═════ INPUT MATERIAL ═════

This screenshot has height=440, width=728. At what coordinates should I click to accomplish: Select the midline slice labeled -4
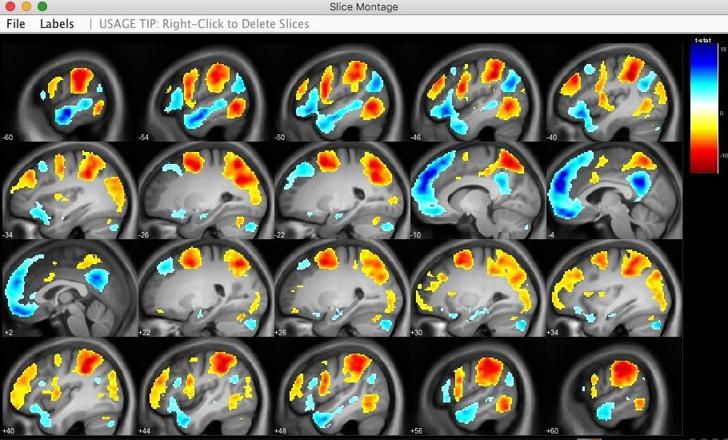coord(613,190)
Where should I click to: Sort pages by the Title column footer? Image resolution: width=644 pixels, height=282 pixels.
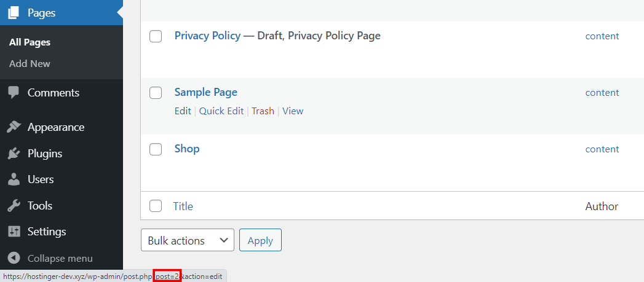click(x=183, y=206)
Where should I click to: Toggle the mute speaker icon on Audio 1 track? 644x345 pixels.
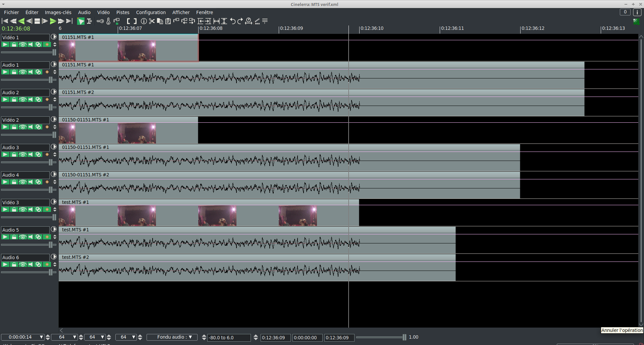[x=31, y=72]
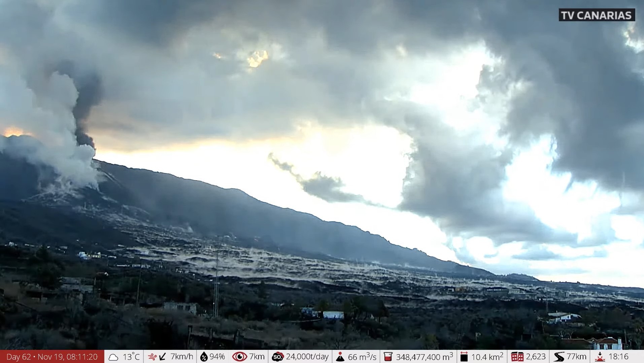Click the red wind speed icon
Viewport: 644px width, 363px height.
click(152, 357)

═════

*INSTRUCTIONS FOR THE TASK:* Output all the material above exactly once more, leaving every picture out.

*WRITTEN SOLUTION:*
This screenshot has height=440, width=728. At what coordinates should I click to accomplish: Select the midline slice labeled -4
coord(613,190)
Where should I click to: Sort pages by the Title column footer? Image resolution: width=644 pixels, height=282 pixels.
click(x=183, y=206)
Where should I click to: Toggle the mute speaker icon on Audio 1 track? 644x345 pixels.
[x=31, y=72]
Click the red wind speed icon
Viewport: 644px width, 363px height.
click(152, 357)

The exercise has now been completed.